Derivation of functional trophoblast stem cells from human primed pluripotent stem cells [bulk RNA-seq]

Trophoblast stem cells (TSC) have recently been derived from human embryos, and early first trimester placenta; however, aside from ethical challenges, the unknown disease potential of these cells limits their scientific utility. We have previously established a BMP4-based two-step protocol for differentiation of primed human pluripotent stem cells (hPSC) into functional trophoblast; however, those trophoblast could not be maintained in a self-renewing TSC-like state. Here, we use the first step from this protocol, followed by a switch to a newly-developed TSC media, to derive bona-fide TSC. We show that these cells resemble placenta- and naïve hPSC-derived TSC, based on their transcriptome, as well as in vitro and in vivo differentiation potential.

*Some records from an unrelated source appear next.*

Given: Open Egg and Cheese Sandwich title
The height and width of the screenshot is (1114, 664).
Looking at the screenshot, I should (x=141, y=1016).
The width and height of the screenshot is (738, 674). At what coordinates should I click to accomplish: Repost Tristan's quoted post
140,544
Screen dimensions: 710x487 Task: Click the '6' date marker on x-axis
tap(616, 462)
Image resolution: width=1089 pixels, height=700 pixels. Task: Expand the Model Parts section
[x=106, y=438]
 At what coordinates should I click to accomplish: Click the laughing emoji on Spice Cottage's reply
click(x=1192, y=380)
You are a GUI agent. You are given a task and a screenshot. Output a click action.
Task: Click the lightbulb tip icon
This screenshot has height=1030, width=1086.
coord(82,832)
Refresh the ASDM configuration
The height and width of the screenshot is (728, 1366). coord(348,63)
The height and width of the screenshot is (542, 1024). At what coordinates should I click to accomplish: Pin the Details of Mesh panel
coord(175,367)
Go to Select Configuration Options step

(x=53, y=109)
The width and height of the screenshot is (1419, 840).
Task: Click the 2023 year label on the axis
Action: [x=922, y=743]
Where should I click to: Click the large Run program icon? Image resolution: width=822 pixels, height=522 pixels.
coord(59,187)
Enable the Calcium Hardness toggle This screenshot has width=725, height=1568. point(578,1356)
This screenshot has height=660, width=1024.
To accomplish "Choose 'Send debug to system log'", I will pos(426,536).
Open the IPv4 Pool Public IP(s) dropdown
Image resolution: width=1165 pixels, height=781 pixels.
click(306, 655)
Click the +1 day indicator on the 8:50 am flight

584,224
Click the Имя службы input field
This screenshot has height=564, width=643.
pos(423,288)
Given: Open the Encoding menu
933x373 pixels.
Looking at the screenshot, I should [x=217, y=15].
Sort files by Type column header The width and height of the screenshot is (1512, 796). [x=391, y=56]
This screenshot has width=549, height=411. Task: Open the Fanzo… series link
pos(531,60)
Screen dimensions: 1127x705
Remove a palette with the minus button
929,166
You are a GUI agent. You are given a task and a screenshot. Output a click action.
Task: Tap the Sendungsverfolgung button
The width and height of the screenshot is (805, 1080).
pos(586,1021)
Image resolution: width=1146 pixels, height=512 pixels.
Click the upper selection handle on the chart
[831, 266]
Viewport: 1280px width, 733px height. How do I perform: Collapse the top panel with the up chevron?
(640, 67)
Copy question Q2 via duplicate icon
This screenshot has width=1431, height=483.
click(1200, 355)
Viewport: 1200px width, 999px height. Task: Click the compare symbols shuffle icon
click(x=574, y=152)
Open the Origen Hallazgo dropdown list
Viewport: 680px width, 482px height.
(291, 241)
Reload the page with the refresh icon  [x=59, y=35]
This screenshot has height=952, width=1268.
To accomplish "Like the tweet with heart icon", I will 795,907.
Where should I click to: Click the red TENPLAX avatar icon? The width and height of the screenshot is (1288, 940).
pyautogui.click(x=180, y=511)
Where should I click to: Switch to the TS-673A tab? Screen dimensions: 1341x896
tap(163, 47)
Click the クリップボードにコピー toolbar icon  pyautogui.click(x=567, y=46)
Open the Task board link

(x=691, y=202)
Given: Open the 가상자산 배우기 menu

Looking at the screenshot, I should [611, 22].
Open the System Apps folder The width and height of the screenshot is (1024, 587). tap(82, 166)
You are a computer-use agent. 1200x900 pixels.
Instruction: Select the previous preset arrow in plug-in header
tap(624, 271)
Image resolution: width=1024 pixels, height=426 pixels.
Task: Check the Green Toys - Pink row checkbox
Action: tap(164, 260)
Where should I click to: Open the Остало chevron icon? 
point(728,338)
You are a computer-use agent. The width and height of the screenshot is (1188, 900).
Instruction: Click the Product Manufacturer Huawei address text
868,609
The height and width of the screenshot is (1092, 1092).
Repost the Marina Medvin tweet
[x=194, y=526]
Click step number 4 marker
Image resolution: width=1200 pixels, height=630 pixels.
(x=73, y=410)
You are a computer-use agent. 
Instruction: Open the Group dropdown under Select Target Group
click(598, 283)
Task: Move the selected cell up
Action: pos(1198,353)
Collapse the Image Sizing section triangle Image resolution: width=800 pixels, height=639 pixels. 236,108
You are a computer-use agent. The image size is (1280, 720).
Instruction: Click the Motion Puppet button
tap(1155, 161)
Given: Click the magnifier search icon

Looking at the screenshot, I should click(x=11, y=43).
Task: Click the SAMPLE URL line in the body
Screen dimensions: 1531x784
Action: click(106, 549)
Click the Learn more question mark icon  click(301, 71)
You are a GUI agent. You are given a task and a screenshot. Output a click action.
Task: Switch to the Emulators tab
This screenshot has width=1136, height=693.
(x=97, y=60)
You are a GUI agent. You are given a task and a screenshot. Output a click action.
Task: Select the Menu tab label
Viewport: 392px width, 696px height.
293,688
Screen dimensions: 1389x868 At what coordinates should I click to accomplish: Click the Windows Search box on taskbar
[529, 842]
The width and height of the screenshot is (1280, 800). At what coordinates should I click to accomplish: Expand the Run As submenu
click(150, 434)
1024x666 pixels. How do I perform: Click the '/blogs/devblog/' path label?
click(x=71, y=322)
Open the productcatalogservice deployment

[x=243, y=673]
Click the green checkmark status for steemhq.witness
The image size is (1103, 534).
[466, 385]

We conclude that primed hPSC can be used to generate functional TSC, through a simple protocol which can be applied to a widely-available set of existing hPSC, including induced pluripotent stem cells derived from patients with known birth outcomes. We differentiated primed PSC into TE-like cells by treatment with BMP4/IWP2 for 4 days followed by adaptation in TSC media for at least 6 passages. Starting and final cells as well as various intermediate cell types were profiled by RNA-seq.